- **PROBLEM 1**
List each country named in the article on how species evolve, counting each country once.
- **PROBLEM 2**
Continue the article on how species evolve, starting after its final sentence.

- **PASSAGE TO READ**
Start of Block
How species evolve: Epilogue to 'On the Origin of Species'?
(PhysOrg.com) -- One of the grand challenges in biology is to understand how species evolve. Today, more than 150 years after the publication of Darwins On the Origin of Species, we still do not truly understand the speciation process.
This stems partly from the fact that most classical studies of speciation are based on species that have already diverged leaving scientists little choice but to speculate back in time to infer the causes of speciation.
Conway Fellow, Dr Emma Teeling has led a project, funded by an SFI Research Frontiers Project grant, with international collaborators in Thailand, Myanmar, France and the United Kingdom to address this fundamental question in biology with global conservation implications.
The findings of their unique study that captures speciation in action in ecologically diverging populations of the worlds smallest mammal, the bumble-bee bat (Craseonycteris thonglongyai) in Thailand and Myanmar were published recently in Nature Communications.
End of Block
- **PROVIDED MATERIAL**
Start of Block
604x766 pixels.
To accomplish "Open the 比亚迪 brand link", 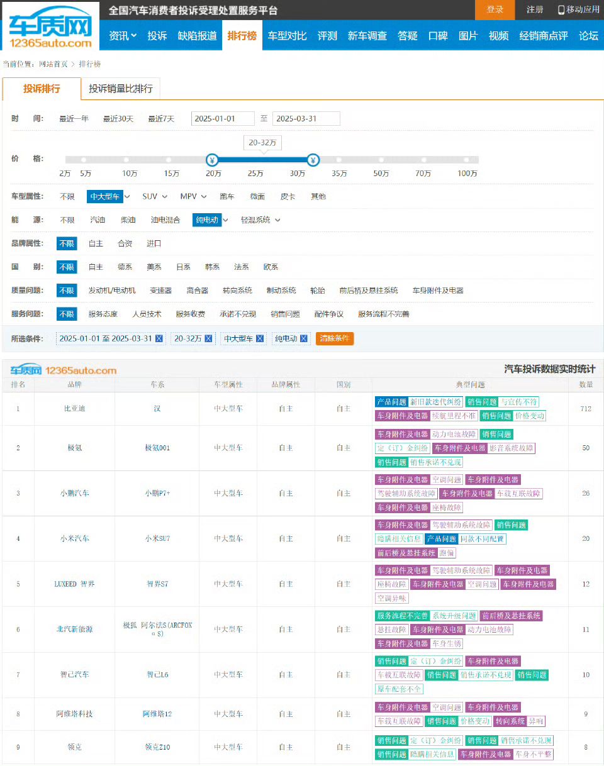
End of Block
- **TASK OUTPUT 1**
Thailand, Myanmar, France, United Kingdom

- **TASK OUTPUT 2**
These populations represent a one-of-its-kind natural experiment in terms of capturing the appropriate evolutionary timescale to enable us to identify the evolutionary processes that drive speciation in nature. says Dr. Emma Teeling.
By investigating the early drivers of speciation at different evolutionary time-scales, the study shows that limited gene flow, resulting from geographic distance, is initially required to promote sensory ecological speciation.
To do this, we examined the spatial structure, genetic architecture and sensory ecological traits between and within the only two known populations of the worlds smallest mammal, the bumble-bee bat. We generated and collected a weight of molecular, ecological and acoustic data and show that geographic distance has a primary role in limiting gene flow rather than echolocation divergence.
Our results support sensory ecology acting as a reinforcement-like mechanism in the speciation process rather than being the main driver as was previously hypothesized in other well-documented empirical studies. Our results question whether true sympatric speciation actually occurs or if some level of geographic isolation and thus restricted gene flow is always necessary to initiate the speciation process says Dr. Sebastien Puechmaille, the first author on this study.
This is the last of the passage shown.